(Dataset entries)

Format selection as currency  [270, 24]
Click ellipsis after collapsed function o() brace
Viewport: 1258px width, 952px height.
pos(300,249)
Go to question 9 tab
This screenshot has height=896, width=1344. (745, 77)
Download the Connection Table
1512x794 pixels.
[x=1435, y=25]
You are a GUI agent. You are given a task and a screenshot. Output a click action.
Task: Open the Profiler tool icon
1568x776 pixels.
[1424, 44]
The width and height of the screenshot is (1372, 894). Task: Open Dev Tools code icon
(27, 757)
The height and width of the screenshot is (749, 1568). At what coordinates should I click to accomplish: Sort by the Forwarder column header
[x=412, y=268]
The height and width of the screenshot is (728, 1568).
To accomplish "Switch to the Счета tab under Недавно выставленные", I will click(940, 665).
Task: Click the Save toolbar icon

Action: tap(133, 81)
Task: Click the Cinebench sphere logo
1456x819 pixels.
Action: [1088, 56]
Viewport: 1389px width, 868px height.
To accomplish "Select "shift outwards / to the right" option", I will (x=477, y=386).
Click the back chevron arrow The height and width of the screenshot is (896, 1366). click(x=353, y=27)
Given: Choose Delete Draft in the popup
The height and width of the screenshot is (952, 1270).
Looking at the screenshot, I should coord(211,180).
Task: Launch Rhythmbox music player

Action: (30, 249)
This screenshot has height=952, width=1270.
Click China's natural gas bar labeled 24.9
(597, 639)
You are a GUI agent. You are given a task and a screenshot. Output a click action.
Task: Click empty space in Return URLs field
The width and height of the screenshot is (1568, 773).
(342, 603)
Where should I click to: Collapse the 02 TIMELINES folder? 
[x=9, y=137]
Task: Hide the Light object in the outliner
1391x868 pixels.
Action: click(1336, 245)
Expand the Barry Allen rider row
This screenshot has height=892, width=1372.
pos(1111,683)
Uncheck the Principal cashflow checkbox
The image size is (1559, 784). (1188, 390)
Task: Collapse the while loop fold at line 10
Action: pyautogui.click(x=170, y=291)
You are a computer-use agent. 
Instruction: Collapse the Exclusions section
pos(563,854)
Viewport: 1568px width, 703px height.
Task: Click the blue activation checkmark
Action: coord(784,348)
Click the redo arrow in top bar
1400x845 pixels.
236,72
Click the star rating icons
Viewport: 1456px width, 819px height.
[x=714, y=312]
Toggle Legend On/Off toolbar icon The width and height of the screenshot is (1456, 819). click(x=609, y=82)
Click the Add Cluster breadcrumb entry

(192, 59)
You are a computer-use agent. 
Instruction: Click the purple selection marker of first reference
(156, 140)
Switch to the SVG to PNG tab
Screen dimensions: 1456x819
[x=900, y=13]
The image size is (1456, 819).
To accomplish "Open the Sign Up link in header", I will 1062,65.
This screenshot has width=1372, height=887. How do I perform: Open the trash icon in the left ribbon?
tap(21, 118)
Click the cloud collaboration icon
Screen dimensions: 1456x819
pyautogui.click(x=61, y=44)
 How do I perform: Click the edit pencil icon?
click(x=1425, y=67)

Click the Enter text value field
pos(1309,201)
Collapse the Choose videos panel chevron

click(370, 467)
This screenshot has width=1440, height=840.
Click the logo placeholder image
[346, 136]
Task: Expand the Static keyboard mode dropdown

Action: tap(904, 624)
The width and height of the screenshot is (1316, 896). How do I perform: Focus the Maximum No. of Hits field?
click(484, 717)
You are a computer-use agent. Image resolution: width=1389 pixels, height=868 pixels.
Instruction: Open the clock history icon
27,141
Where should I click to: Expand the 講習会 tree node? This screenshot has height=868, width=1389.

Task directions
Return all data verbatim.

Expected answer
Format selection as currency  [270, 24]
Click ellipsis after collapsed function o() brace
Viewport: 1258px width, 952px height.
pos(300,249)
Go to question 9 tab
This screenshot has height=896, width=1344. (745, 77)
Download the Connection Table
1512x794 pixels.
[x=1435, y=25]
You are a GUI agent. You are given a task and a screenshot. Output a click action.
Task: Open the Profiler tool icon
1568x776 pixels.
[1424, 44]
The width and height of the screenshot is (1372, 894). Task: Open Dev Tools code icon
(27, 757)
The height and width of the screenshot is (749, 1568). At what coordinates should I click to accomplish: Sort by the Forwarder column header
[x=412, y=268]
The height and width of the screenshot is (728, 1568).
To accomplish "Switch to the Счета tab under Недавно выставленные", I will click(940, 665).
Task: Click the Save toolbar icon

Action: tap(133, 81)
Task: Click the Cinebench sphere logo
1456x819 pixels.
Action: [1088, 56]
Viewport: 1389px width, 868px height.
To accomplish "Select "shift outwards / to the right" option", I will (x=477, y=386).
Click the back chevron arrow The height and width of the screenshot is (896, 1366). click(x=353, y=27)
Given: Choose Delete Draft in the popup
The height and width of the screenshot is (952, 1270).
Looking at the screenshot, I should coord(211,180).
Task: Launch Rhythmbox music player

Action: (30, 249)
This screenshot has height=952, width=1270.
Click China's natural gas bar labeled 24.9
(597, 639)
You are a GUI agent. You are given a task and a screenshot. Output a click action.
Task: Click empty space in Return URLs field
The width and height of the screenshot is (1568, 773).
(342, 603)
Where should I click to: Collapse the 02 TIMELINES folder? 
[x=9, y=137]
Task: Hide the Light object in the outliner
1391x868 pixels.
Action: click(1336, 245)
Expand the Barry Allen rider row
This screenshot has height=892, width=1372.
pos(1111,683)
Uncheck the Principal cashflow checkbox
The image size is (1559, 784). (1188, 390)
Task: Collapse the while loop fold at line 10
Action: pyautogui.click(x=170, y=291)
You are a computer-use agent. 
Instruction: Collapse the Exclusions section
pos(563,854)
Viewport: 1568px width, 703px height.
Task: Click the blue activation checkmark
Action: coord(784,348)
Click the redo arrow in top bar
1400x845 pixels.
236,72
Click the star rating icons
Viewport: 1456px width, 819px height.
[x=714, y=312]
Toggle Legend On/Off toolbar icon The width and height of the screenshot is (1456, 819). click(x=609, y=82)
Click the Add Cluster breadcrumb entry

(192, 59)
You are a computer-use agent. 
Instruction: Click the purple selection marker of first reference
(156, 140)
Switch to the SVG to PNG tab
Screen dimensions: 1456x819
[x=900, y=13]
The image size is (1456, 819).
To accomplish "Open the Sign Up link in header", I will 1062,65.
This screenshot has width=1372, height=887. How do I perform: Open the trash icon in the left ribbon?
tap(21, 118)
Click the cloud collaboration icon
Screen dimensions: 1456x819
pyautogui.click(x=61, y=44)
 How do I perform: Click the edit pencil icon?
click(x=1425, y=67)

Click the Enter text value field
pos(1309,201)
Collapse the Choose videos panel chevron

click(370, 467)
This screenshot has width=1440, height=840.
Click the logo placeholder image
[346, 136]
Task: Expand the Static keyboard mode dropdown

Action: tap(904, 624)
The width and height of the screenshot is (1316, 896). How do I perform: Focus the Maximum No. of Hits field?
click(484, 717)
You are a computer-use agent. Image resolution: width=1389 pixels, height=868 pixels.
Instruction: Open the clock history icon
27,141
Where should I click to: Expand the 講習会 tree node? This screenshot has height=868, width=1389.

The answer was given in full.